:: Stored data ::
◇ ◇ ◇ ◇
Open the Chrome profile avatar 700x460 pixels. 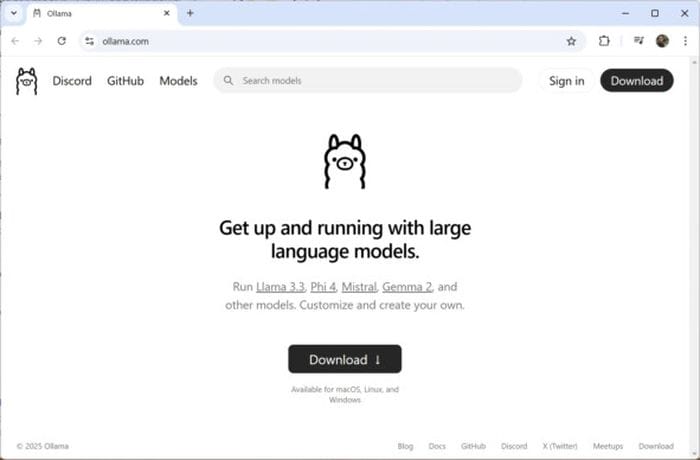pos(662,41)
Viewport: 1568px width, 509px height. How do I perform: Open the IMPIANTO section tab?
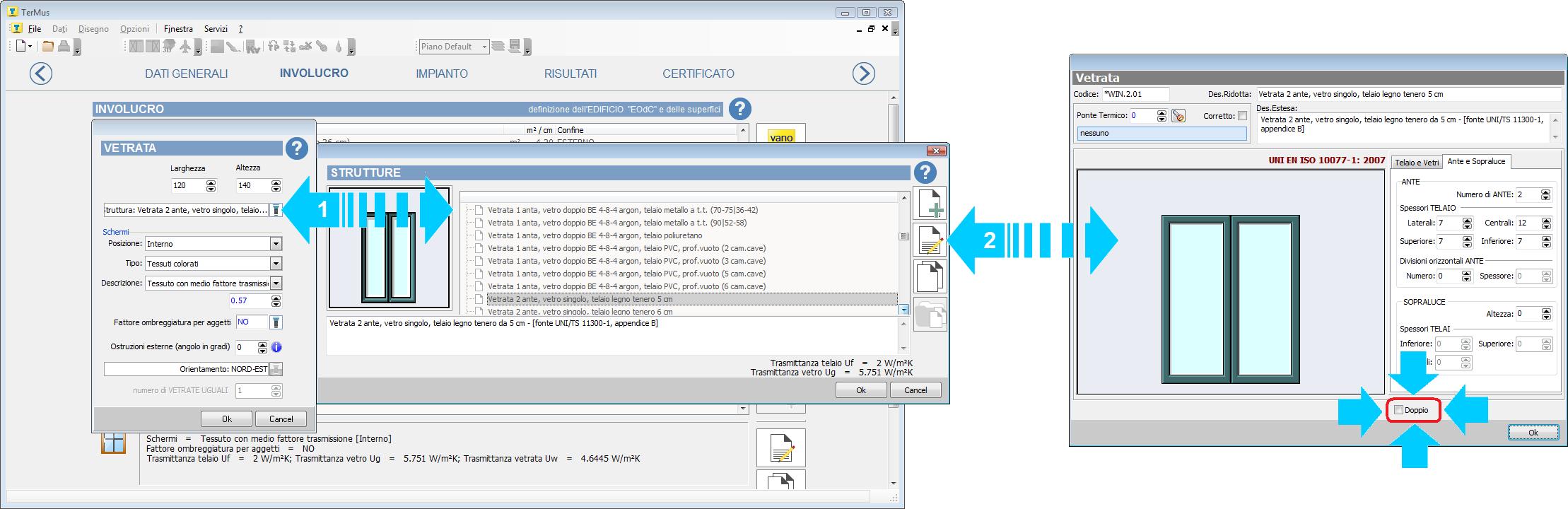coord(441,74)
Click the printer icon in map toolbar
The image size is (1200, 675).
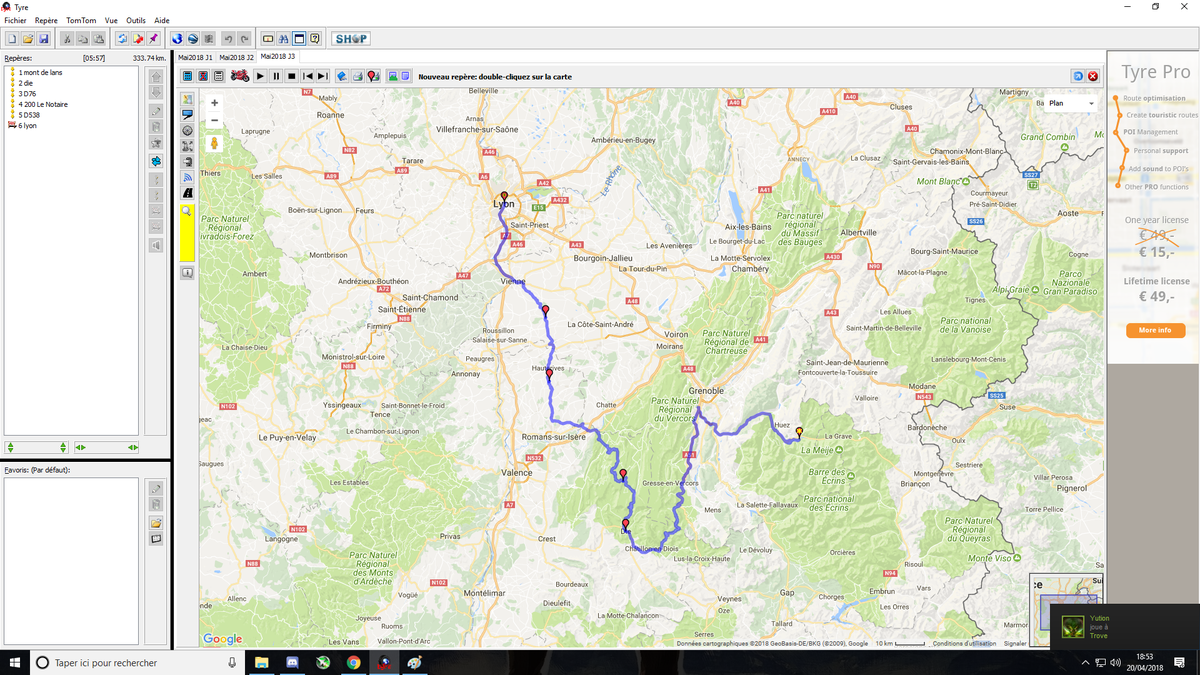pos(357,76)
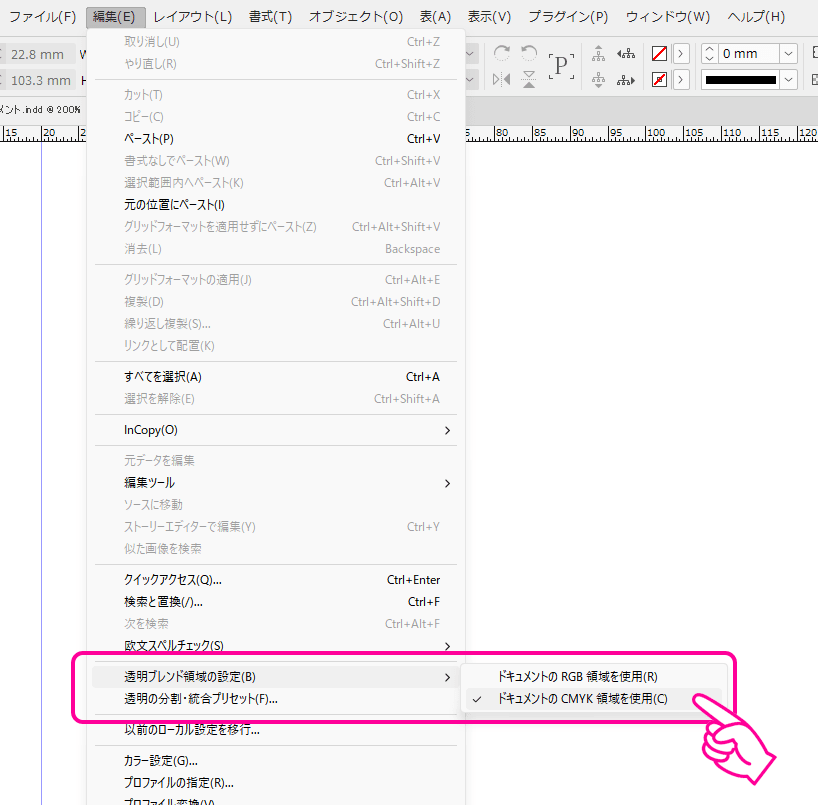Select the flip vertical icon
This screenshot has width=818, height=805.
point(527,79)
◇ ◇ ◇ ◇
Lines from the one that contains "Viewport: 1568px width, 509px" through the last line of the data above are to be extracted exactly, with no pictures and no other lines.

:: EXERCISE SOLUTION ::
Viewport: 1568px width, 509px height. How do I perform: Open the IMPIANTO section tab?
coord(441,74)
Click the printer icon in map toolbar
The image size is (1200, 675).
pos(357,76)
Select the flip vertical icon
This screenshot has width=818, height=805.
point(527,79)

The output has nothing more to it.